Un certain nombre de rôles secondaires s'ajoutent au casting dont se distingue tout particulièrement celui de Vic Hoskins, chef de la sécurité du "Jurassic World" dont l'ambition et la détermination de faire des raptors des armes de tout premier ordre fait qu'il représente un risque considérable à l'équilibre, déjà fragile, qui régit le parc. L'avidité, comme dans le premier via le personnage de Dennis Nedry et dans le deuxième via celui de Peter Ludlow, est toujours au centre des motivations des "méchants" dans ce quatrième opus. Certes le personnage n'est pas particulièrement original mais Vincent d'Onofrio lui donne corps avec conviction. Ce n'est pas la performance la plus inspiré du comédien (que j'ai toujours beaucoup apprécié par ailleurs) mais je considère qu'il apporte un plus non négligeable à l'ensemble.

Pour ce qui est des autres protagonistes pas de quoi fouetter un chat, l'on ne relève rien de particulier chez eux. Comme on pouvait s'y attendre Omar Sy n'a qu'un rôle très secondaire mais quand même plus important que celui qu'il tenait dans "X-Men days of futur past". Le duo d'enfants fait le boulot mais leurs personnages se révèlent être bien moins complémentaires et attachant que ne l'étaient ceux du premier film de la franchise.

Côté scénario rien de nouveau non plu, le film reprend les mêmes ficelles que ces prédécesseurs et cela fonctionne assez bien malgré le fait que les clins d'oeil aux premiers opus soient parfois beaucoup trop appuyés. Je peux comprendre que le film puisse être vu comme un hommage aux films de Spielberg encore fallait-il y allé de façon un peu plus mesuré.
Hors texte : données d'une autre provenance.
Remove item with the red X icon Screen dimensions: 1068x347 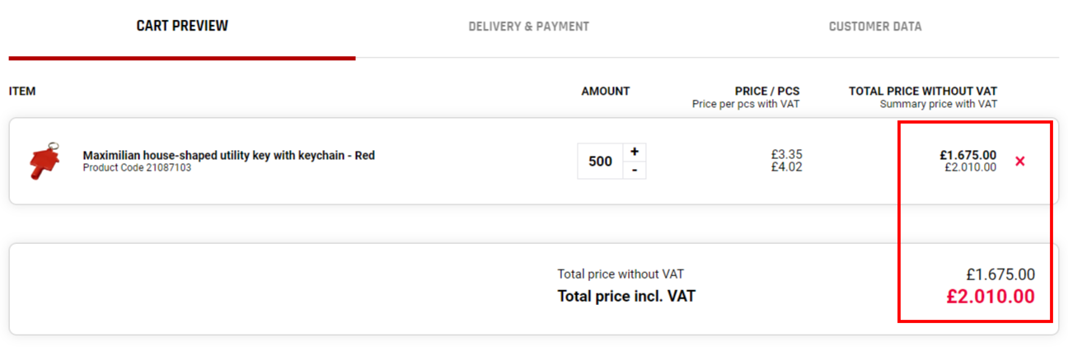(x=1020, y=162)
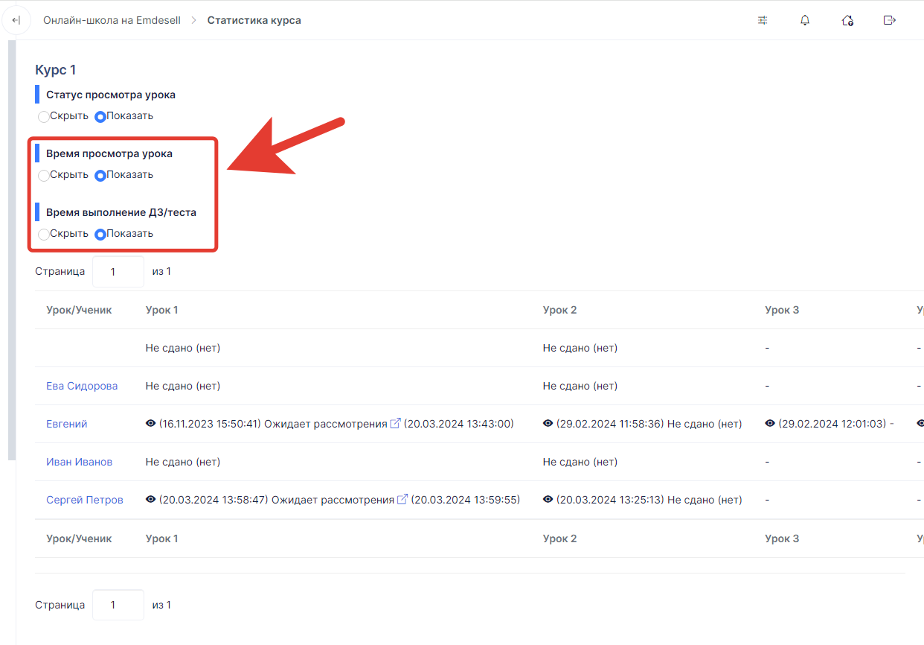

Ici beaucoup de dialogues et situations sont carrément des copiés collés des précédents opus et bien que cela ne soit pas une gêne l'on aurait pu espéré que Trevorrow et ses collaborateurs y ailles avec un peu plus de retenue. L'intrigue tiens bien la route dans l'ensemble et nous propose tout de même bien plus qu'un simple film de monstre. "Jurassic World" n'a rien du film décérébré que l'on aurait pu craindre qu'il soit et se montre bien plus subtil qu'il puisse paraître. Les effets spéciaux sont évidements convaincant mais de la part de l'équipe d'ILM il ne pouvait en être autrement. L'on peut cependant regretter le trop plein de CGI utilisés mais cela n'altere en rien l'efficacité de ceux-ci.

En conclusion "Jurassic World" se révèle être un pop-corn movie bien huilé qui malgré certains défauts arrive à tirer son épingle du jeu. Bien que n'ayant pas été totalement convaincu par le film, j'ai prit beaucoup de plaisir à la vision de ce nouveau chapitre d'une saga inégale mais attractive. Un divertissement de bonne facture!